*INPUT FOR THIS TASK*:
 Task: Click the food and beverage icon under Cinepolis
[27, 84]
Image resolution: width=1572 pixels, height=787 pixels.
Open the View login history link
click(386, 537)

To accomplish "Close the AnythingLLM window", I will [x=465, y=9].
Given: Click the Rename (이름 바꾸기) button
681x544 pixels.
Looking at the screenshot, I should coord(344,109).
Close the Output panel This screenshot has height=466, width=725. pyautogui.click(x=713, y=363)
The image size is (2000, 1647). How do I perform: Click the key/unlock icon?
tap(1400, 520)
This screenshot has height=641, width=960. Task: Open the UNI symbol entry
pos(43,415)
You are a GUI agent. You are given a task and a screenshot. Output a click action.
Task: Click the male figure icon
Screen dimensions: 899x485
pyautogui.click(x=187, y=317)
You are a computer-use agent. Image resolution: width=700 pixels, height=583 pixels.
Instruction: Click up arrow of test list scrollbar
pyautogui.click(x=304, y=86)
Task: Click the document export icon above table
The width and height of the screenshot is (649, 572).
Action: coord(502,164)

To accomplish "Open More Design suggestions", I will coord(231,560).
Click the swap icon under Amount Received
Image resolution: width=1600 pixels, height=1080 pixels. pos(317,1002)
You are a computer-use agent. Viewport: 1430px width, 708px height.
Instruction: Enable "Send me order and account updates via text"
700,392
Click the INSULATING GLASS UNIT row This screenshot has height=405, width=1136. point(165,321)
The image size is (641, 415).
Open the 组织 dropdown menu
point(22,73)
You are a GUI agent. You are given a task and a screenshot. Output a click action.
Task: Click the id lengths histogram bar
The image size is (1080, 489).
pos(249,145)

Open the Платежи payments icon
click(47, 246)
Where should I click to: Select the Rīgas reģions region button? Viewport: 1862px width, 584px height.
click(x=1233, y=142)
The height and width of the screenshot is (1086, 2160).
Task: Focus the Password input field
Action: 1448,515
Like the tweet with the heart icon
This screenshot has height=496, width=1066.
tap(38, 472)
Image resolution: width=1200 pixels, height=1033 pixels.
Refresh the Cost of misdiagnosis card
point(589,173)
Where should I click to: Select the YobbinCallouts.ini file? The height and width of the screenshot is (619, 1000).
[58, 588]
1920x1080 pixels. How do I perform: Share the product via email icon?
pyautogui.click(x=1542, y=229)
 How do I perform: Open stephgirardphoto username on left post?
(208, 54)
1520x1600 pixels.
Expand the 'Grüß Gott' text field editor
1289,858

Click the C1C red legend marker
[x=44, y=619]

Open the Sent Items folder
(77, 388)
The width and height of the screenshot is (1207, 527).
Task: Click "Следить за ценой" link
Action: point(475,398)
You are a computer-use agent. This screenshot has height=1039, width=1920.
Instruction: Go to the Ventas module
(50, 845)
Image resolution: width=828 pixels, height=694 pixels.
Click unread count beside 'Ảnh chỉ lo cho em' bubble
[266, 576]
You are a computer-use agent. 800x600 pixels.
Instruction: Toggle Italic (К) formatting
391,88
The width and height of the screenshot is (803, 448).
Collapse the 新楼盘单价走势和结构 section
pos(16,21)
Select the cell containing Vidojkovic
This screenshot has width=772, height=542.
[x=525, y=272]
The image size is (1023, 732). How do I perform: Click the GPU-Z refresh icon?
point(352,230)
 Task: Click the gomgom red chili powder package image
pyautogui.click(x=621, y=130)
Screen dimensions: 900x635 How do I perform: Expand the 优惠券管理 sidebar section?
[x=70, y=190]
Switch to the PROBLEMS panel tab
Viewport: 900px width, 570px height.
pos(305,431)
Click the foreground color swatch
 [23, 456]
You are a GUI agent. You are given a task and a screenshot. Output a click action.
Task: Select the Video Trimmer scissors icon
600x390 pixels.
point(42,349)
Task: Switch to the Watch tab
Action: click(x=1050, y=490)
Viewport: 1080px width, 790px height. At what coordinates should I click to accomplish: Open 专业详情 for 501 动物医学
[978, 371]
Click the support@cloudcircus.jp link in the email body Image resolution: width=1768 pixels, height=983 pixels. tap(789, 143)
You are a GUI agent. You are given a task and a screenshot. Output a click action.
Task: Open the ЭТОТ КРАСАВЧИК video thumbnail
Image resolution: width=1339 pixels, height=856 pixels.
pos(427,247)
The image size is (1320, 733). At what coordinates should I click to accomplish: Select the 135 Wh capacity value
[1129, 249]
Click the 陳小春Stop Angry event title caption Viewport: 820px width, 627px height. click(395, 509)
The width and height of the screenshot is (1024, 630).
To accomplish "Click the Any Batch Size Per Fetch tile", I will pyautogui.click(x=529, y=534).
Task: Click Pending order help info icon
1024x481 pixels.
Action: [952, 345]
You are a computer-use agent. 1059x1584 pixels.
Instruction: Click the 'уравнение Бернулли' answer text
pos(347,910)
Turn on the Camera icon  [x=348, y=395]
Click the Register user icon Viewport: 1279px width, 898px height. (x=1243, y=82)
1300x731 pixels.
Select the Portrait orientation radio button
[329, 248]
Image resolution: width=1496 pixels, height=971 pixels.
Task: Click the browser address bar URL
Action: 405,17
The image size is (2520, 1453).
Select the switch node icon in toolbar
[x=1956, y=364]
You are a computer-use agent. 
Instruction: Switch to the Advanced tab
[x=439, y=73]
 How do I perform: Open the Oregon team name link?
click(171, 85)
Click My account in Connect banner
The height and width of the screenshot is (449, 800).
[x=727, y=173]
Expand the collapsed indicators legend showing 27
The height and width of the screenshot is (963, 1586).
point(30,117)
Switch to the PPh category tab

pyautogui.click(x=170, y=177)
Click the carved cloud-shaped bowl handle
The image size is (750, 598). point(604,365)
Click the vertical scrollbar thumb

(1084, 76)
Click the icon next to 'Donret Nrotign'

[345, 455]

*PROMPT*:
Across the entries above, tally the lines that contain the string "computer" and give that figure alone.

*ANSWER*:
6